The mandate of the African Union Mission in Somalia (AMISOM) is slated to expire this month after 15 years.
“The African Union Mission in Somalia, sanctioned by the African Union Peace and Security Council and mandated by the United Nations Security Council in 2007,” AMISOM stated on Thursday.
The African Union Mission in Somalia began in 2007 with Ugandan troops, who transformed a mission that was previously dubbed “dead on arrival” into one that many other countries admired.
Djibouti, Burundi, Kenya, and Ethiopia are among the current soldier contributors.
Although AMISOM’s mandate was set to expire a few years ago, the UN Security Council has consistently extended it to avoid a vacuum when the continental force departs.

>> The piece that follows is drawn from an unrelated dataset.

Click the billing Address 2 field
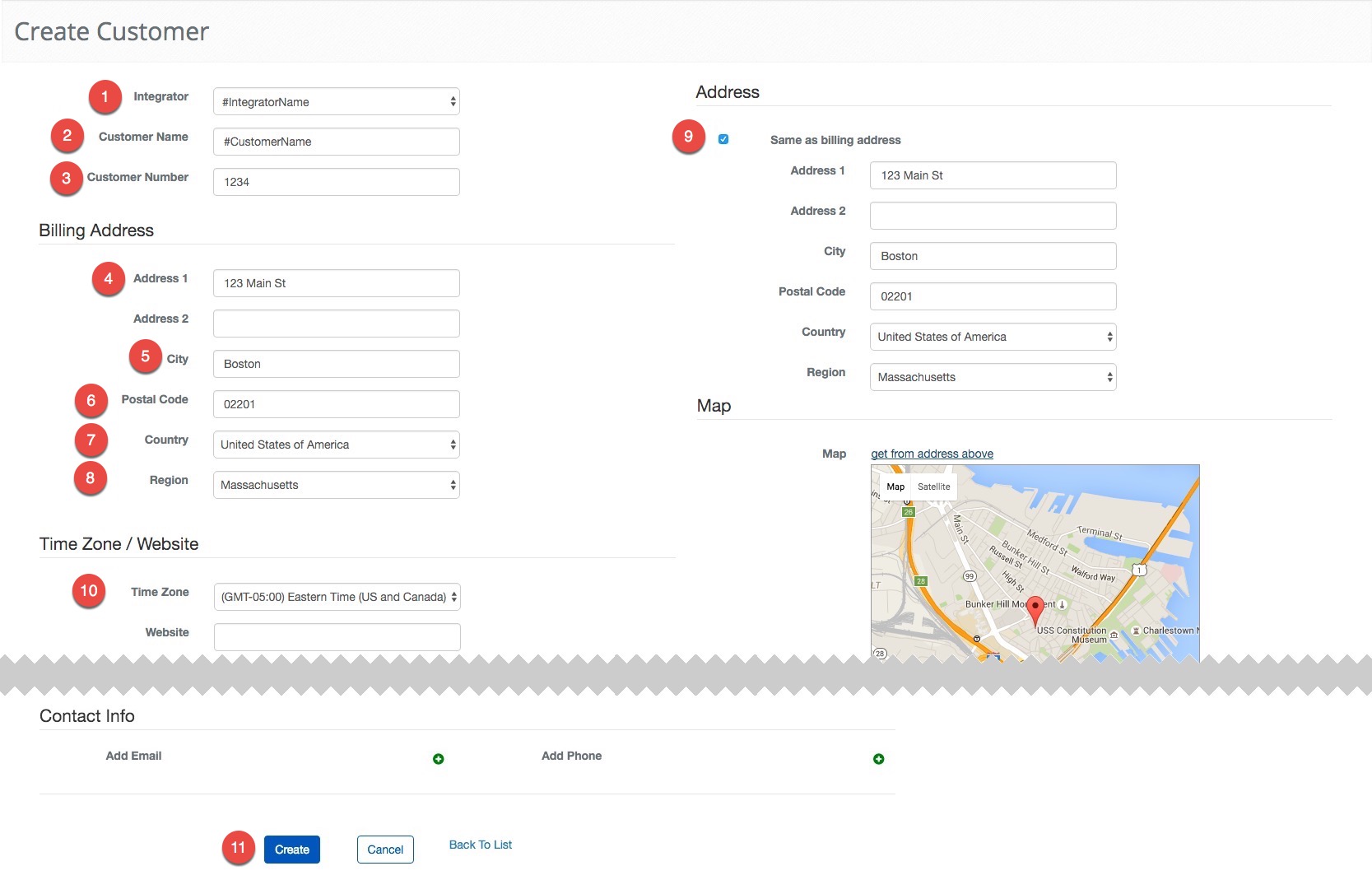The image size is (1372, 880). coord(335,323)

Despite the fact that the 15-year mission’s completion date is approaching, all evidence point to Somalia’s inability to manage its own security.

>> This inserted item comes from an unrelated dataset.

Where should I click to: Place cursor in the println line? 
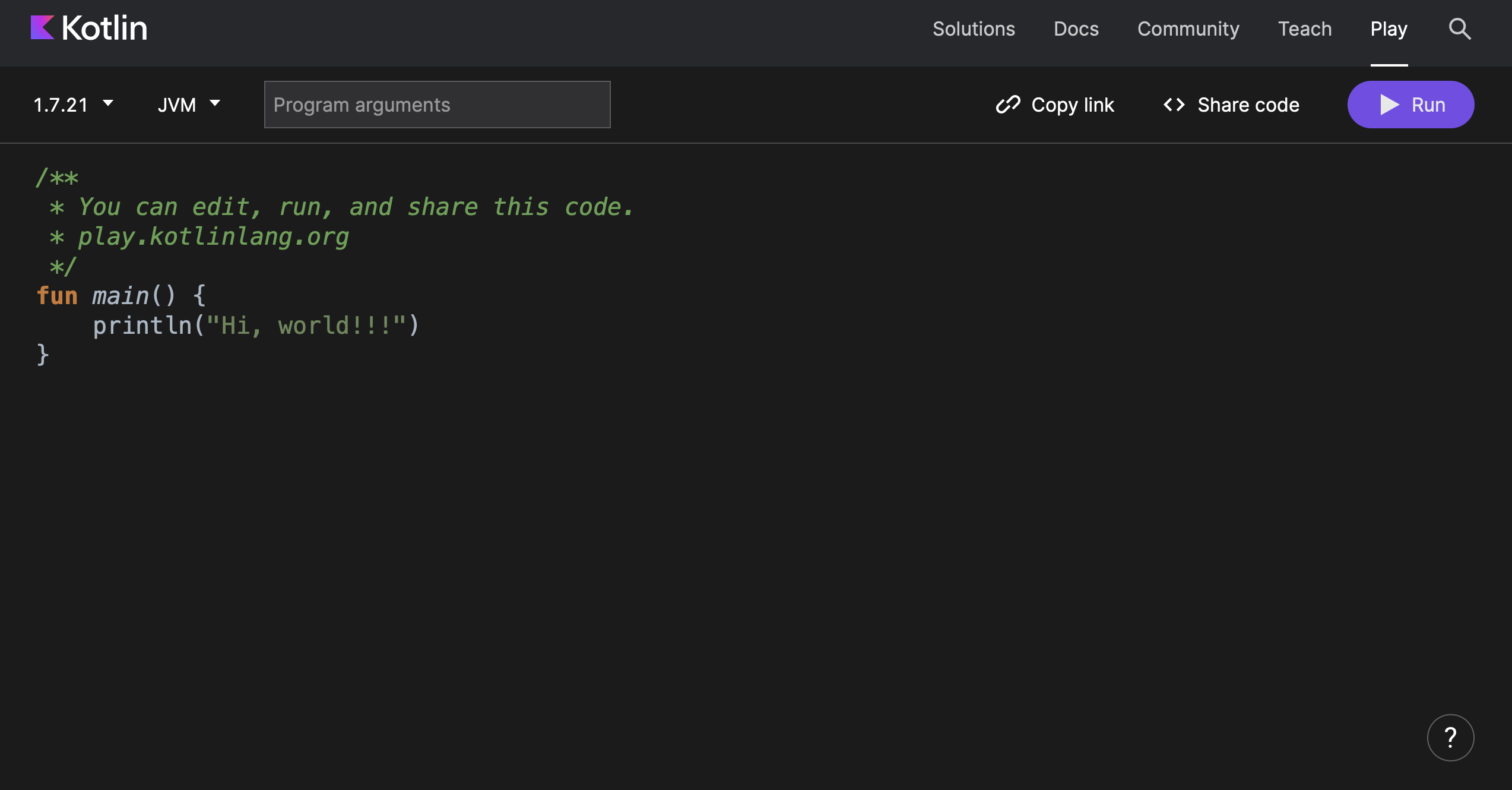coord(255,326)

As a result, it is expected that the government in Mogadishu will sign a formal agreement with the African Union to have the mission stay in a hybrid form with civilian components for a set period of time as one of the ways to strengthen the Somali army’s capacity to be in charge of the country’s security.
Many have warned that withdrawing AMISOM forces at this time would be reversing the mission’s successes over the last 15 years.

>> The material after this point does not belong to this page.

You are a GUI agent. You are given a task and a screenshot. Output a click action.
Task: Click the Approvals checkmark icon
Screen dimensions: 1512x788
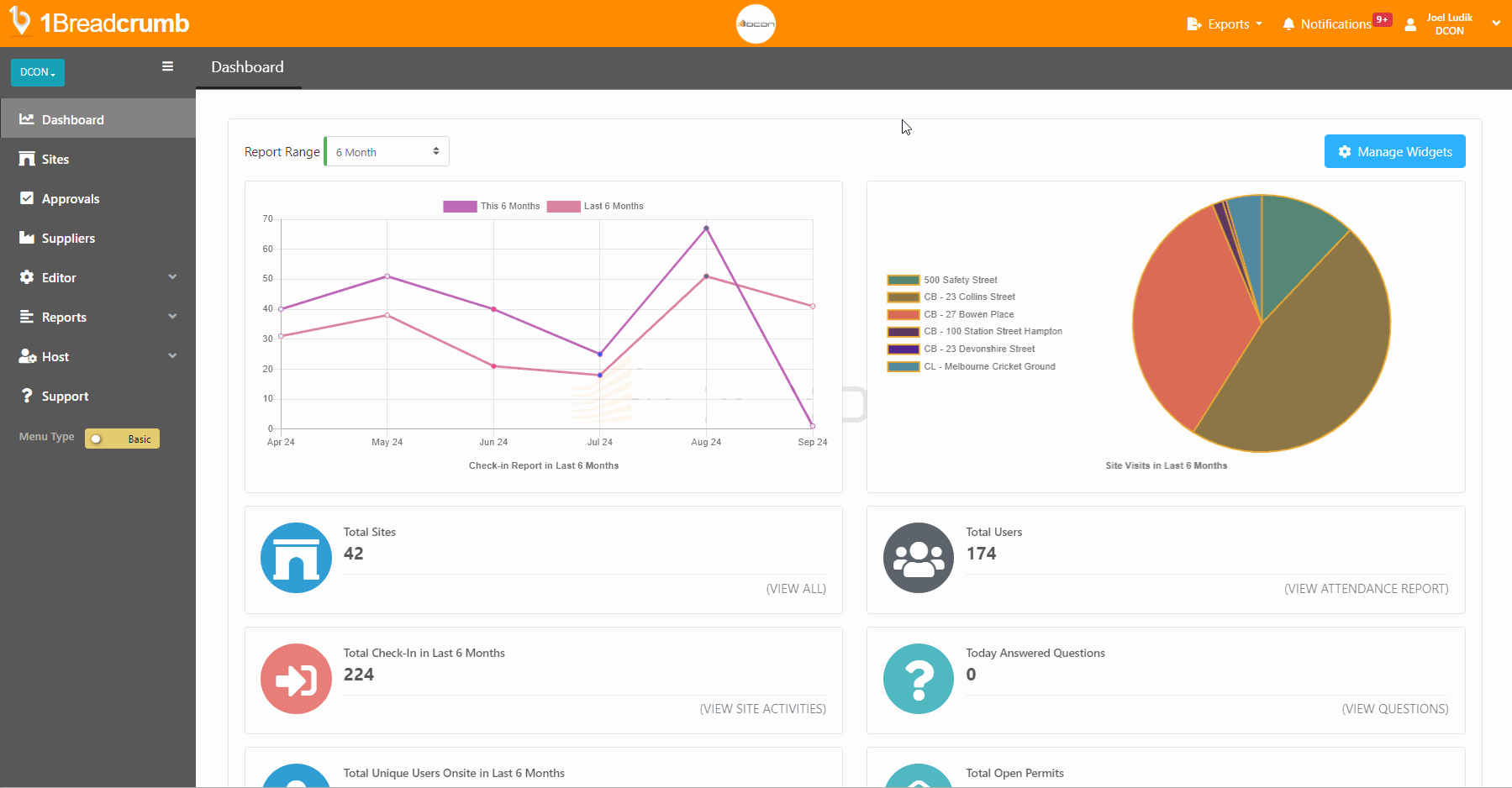[x=27, y=198]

In 2020, attempts to reduce the regional peacekeeping force’s soldier strength in anticipation for the mission’s conclusion began.
Experts warned that a phased handover to Somali security forces was required, as well as securing vital supply routes, reducing the threat presented by Al-Shabaab, and conducting targeted offensive operations to support the transition strategy, although this appeared problematic.
Because of this troop reduction, security achievements have been compromised, since Al Shabaab insurgent attacks have increased over time.
The Ugandan army was the first to deploy in Somalia under AMISOM in 2007, and by that time, it controlled less than 10% of the damaged capital Mogadishu, with the majority of the city in the hands of Al Shabaab rebels.
In 2011, Al Shabaab militants were driven from Bakara market, which was one of the insurgents’ strongholds in Mogadishu, in some of the toughest clashes, and the jihadists have never returned to Mogadishu since.
Before allowing other countries to send forces to Somalia, the UPDF’s deployment debunked the myth that AMISOM was a “dead on arrival” mission.
Ugandan troops have forced Al Shabaab militants almost 200 kilometers away from Mogadishu city after being deployed in Sector One in Benadir, (which includes 16 districts), Banadir, and Lower Shabelle regions.
Kenyan troops are stationed in Sector Two, which includes the Lower and Middle Jubba regions, while Ethiopian troops are stationed in Sector Three, which includes the Bay and Bakool regions as well as Gedo (Sub Sector 3).
Sector 4 is manned by Djiboutian forces and covers the Hiiraan and Galgaduud districts, while Sector 5 is manned by Burundian forces and covers the Middle Shabelle region.